A final point about Cruz: It’s hard to predict how his speech will play, especially when it comes to the NEXT presidential race, but he made a very big bet. If Trump loses big in November and if the GOP is scrambling to pick up the pieces in the aftermath, you could make a good case that Cruz is well positioned to grab the conservative mantle. He was the one who stood up to Trump, while Scott Walker, Marco Rubio (who addressed the convention by video), and Paul Ryan played nice. On the other hand, even if Trump loses, you could see rivals blaming Cruz for putting himself above party. Remember, Cruz isn’t exactly the most beloved member of the GOP. But we’ll say this about Cruz: He went all-in with his political future, and he’s gambling for a big Trump loss, because if Trump loses by just 2-3 points to Clinton in November, some Republicans might blame him for coming up short.

PHOTOS: Boos for Cruz and More Scenes from Convention Day 3

Trump needs to hit a home run to salvage this convention

Now we finally get to the main event -- Trump’s speech tonight accepting the GOP presidential nomination. Talk about the need for Trump to hit the ball out of the park on Day Four, because the other three days have been squandered. In the general election, a nominee gets three big moments to sell himself/herself to the public: 1) the VP rollout, 2) the convention speech, and 3) the debates. Well, that VP rollout didn’t go so smoothly, which only adds pressure to tonight’s convention speech. Here are the other major speakers for the final night, which has been billed “Make America One Again” -- Rep. Marsha Blackburn (R-TN), Oklahoma Gov. Mary Fallin, RNC Chair Reince Priebus, Silicon Valley businessman Peter Thiel, and Ivanka Trump.

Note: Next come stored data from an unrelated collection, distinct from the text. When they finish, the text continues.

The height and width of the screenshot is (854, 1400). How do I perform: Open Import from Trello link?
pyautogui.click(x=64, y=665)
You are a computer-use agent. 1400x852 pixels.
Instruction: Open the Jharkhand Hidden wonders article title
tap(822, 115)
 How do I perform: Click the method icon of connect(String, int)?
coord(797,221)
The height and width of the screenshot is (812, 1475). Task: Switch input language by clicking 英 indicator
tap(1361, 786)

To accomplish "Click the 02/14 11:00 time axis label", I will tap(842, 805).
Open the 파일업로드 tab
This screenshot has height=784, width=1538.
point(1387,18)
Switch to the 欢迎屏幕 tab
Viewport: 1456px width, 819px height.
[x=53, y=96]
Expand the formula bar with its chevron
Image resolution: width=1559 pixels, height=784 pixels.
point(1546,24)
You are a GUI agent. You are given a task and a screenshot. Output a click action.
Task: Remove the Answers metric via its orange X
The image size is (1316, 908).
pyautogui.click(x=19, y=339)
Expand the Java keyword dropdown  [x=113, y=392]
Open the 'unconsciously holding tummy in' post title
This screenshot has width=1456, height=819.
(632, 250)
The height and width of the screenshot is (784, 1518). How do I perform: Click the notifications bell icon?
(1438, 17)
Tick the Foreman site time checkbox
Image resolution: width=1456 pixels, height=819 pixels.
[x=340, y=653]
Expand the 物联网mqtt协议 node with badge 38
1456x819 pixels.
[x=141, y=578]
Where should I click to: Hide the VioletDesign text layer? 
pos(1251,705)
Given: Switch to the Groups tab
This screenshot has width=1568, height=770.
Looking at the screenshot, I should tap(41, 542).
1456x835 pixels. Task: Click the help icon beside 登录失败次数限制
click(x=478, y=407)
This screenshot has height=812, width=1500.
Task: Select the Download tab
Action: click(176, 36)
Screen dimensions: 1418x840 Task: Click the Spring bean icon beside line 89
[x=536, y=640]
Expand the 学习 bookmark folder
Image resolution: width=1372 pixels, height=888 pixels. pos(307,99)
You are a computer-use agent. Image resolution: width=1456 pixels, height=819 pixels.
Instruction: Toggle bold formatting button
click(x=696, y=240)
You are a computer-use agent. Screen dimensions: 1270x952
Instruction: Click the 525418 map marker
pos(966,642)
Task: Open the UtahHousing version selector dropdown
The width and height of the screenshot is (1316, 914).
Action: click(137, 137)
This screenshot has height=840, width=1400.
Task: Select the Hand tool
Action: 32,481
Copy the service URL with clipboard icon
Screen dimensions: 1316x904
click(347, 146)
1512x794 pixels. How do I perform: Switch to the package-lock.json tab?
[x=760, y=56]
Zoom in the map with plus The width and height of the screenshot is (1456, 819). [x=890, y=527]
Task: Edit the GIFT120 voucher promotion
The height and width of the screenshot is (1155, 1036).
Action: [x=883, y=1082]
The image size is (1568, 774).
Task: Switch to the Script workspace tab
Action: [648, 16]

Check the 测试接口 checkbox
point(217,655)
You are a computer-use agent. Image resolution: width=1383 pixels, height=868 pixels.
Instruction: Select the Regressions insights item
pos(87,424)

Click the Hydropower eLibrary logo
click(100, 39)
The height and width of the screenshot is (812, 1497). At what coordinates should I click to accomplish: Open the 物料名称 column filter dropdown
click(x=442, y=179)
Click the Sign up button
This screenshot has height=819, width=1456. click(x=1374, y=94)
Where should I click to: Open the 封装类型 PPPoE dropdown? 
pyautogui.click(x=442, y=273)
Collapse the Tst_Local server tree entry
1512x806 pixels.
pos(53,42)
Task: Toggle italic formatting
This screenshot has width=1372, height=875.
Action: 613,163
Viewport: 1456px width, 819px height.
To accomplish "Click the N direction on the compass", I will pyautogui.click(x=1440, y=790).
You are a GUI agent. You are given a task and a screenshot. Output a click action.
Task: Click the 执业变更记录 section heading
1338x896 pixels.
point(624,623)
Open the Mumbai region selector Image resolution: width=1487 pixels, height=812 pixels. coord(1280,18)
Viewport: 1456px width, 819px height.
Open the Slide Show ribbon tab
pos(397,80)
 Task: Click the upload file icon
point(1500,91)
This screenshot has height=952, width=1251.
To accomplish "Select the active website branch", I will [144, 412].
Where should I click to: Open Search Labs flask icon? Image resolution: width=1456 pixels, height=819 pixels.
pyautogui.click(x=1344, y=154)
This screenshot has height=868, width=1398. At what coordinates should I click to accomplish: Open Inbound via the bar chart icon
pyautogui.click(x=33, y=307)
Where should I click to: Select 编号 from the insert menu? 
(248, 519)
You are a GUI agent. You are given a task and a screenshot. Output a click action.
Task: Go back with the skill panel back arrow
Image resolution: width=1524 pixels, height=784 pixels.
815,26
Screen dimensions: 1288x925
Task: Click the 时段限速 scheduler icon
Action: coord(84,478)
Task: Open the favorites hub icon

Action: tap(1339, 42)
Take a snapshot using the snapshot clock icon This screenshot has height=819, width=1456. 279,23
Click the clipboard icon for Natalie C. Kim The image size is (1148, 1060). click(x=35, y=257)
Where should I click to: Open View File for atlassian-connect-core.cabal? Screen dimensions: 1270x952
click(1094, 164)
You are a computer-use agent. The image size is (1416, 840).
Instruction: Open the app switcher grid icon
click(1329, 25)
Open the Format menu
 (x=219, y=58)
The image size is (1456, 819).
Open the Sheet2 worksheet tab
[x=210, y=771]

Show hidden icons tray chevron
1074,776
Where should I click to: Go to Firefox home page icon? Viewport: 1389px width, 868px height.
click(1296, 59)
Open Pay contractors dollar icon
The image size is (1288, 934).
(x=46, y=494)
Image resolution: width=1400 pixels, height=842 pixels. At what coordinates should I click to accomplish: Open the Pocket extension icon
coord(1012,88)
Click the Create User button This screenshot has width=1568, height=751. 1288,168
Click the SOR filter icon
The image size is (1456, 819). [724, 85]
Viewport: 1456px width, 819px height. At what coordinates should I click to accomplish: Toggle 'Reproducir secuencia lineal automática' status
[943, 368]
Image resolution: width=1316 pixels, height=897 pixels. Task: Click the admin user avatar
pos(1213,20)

Trump suggests that U.S. might not intervene if Russia attacks NATO allies

If it weren’t for Cruz, this might have been the biggest story of the night. And you could make a case that it could have bigger political reverberations than Cruz’s move. The New York Times: “Donald J. Trump, on the eve of accepting the Republican nomination for president, said Wednesday that if he were elected, he would not pressure Turkey or other authoritarian allies about conducting purges of their political adversaries or cracking down on civil liberties. The United States, he said, has to ‘fix our own mess’ before trying to alter the behavior of other nations. ‘I don’t think we have a right to lecture,’ Mr. Trump said in a wide-ranging interview in his suite in a downtown hotel here while keeping an eye on television broadcasts from the Republican National Convention. ‘Look at what is happening in our country,’ he said. ‘How are we going to lecture when people are shooting policemen in cold blood?’” And then there was this: “[A]sked about Russia’s threatening activities that have unnerved the small Baltic States that are among the more recent entrants into NATO, Mr. Trump said that if Russia attacked them, he would decide whether to come to their aid only after reviewing whether those nations ‘have fulfilled their obligations to us.’”

Veepstakes Watch

NBC’s Monica Alba has a great roundup of the latest in the Dem veepstakes… Bill Clinton is said to be a fan of Tim Kaine… Vilsack is in Missouri today to talk about the opioid epidemic… Kaine said he doesn’t have a flight booked to Florida but joked that he’s checking out the Greyhound schedules.. Tom Perez got a standing ovation at the NAACP conference… And the Washington Post notes that Hispanics are bracing for disappointment again as Clinton’s top VP pick remain white men.